He mentions that he doesn’t agree with the corporate structure of WWE and regards the other performers as egomaniacs, but again, the problem is the audience. “It’s easier to boo me than to think about your role in all this. You don’t want to be responsible? I am making you responsiblefor all this.” 

It’s unclear exactly what he’s making them responsible for. He keeps saying it’s “all this”. Does he mean the state of WWE, the fact that performers are classed as contractors and have little say in their workplace? The condition of North America? The global crises that batter our collective psyches like a rising tide crashing against an unstable coast? We may very well be responsible, but this is a wildly futile response to it.

***

ESTELLE: I never could bear the idea of anyone’s expecting something from me. It always made me want to do just the opposite.

Estelle, the third sinner in Satre’s little hell, is easily the worst of them. Estelle, an upper class trophy wife obsessed with interior decorating, wants a mirror to fix her make up, wants Garcin’s attention to make her feel attractive. She denies, for the longest time, any wrong doing. Gradually, it comes out that she alone in the room has committed murder – her own child, which she did not want – and this action drove her lover to suicide. Despite this, her biggest concerns remain who can sit on which couch and whether her hair looks alright. Like the others, her true sin is selfish obsession with the regard of those around her.

***

The next week, Sami Zayn gives the audience a slideshow featuring the definition of psychological entitlement – the belief that one deserves more than others. “You’ve come to think that what you feel is correct, and whatever you want should be given to you.” 

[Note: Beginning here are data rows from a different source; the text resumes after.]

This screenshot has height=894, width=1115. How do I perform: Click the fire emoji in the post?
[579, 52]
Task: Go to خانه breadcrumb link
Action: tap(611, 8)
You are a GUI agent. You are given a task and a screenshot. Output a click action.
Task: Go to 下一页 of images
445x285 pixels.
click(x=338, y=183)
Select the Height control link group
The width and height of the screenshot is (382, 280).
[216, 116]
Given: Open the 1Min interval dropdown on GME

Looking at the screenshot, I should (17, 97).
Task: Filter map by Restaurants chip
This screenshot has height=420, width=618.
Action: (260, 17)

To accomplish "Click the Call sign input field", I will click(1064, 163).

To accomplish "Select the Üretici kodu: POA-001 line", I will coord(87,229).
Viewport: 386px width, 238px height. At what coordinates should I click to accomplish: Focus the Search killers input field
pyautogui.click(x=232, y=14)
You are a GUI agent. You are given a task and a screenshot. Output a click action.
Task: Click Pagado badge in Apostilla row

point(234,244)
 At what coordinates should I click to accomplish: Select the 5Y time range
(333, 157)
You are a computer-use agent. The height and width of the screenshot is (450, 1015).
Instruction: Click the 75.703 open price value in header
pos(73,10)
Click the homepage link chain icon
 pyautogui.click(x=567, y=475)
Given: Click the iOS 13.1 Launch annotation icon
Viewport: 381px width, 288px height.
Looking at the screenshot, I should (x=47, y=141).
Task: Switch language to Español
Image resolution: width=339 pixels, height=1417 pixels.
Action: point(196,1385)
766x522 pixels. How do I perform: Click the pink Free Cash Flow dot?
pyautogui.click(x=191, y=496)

“I don’t owe any one of you a damn thing. I think I’ve been more than generous. I think three shoulder surgeries and seventeen years of five star classic matches is pretty good.” (Remember, Sami Zayn did not exist before 2014. Who was there for the other twelve years? Someone who could not talk to the audience, who could not be the voice of reason, who could not make themselves heard. It’s almost no surprise that so much rage built up.)

“To quit WWE would be amazing…” he says, when people ask why he doesn’t just leave, “but you know what would be just a little bit more amazing? Coming out here, week after week and holding every one of you accountable for your actions.” So here he is, tortured, but torturing others. 

***

GARCIN: I’ll put up with any torture you impose. Anything, anything would be better than this agony of mind, this creeping pain that gnaws and fumbles and caresses one and never hurts quite enough.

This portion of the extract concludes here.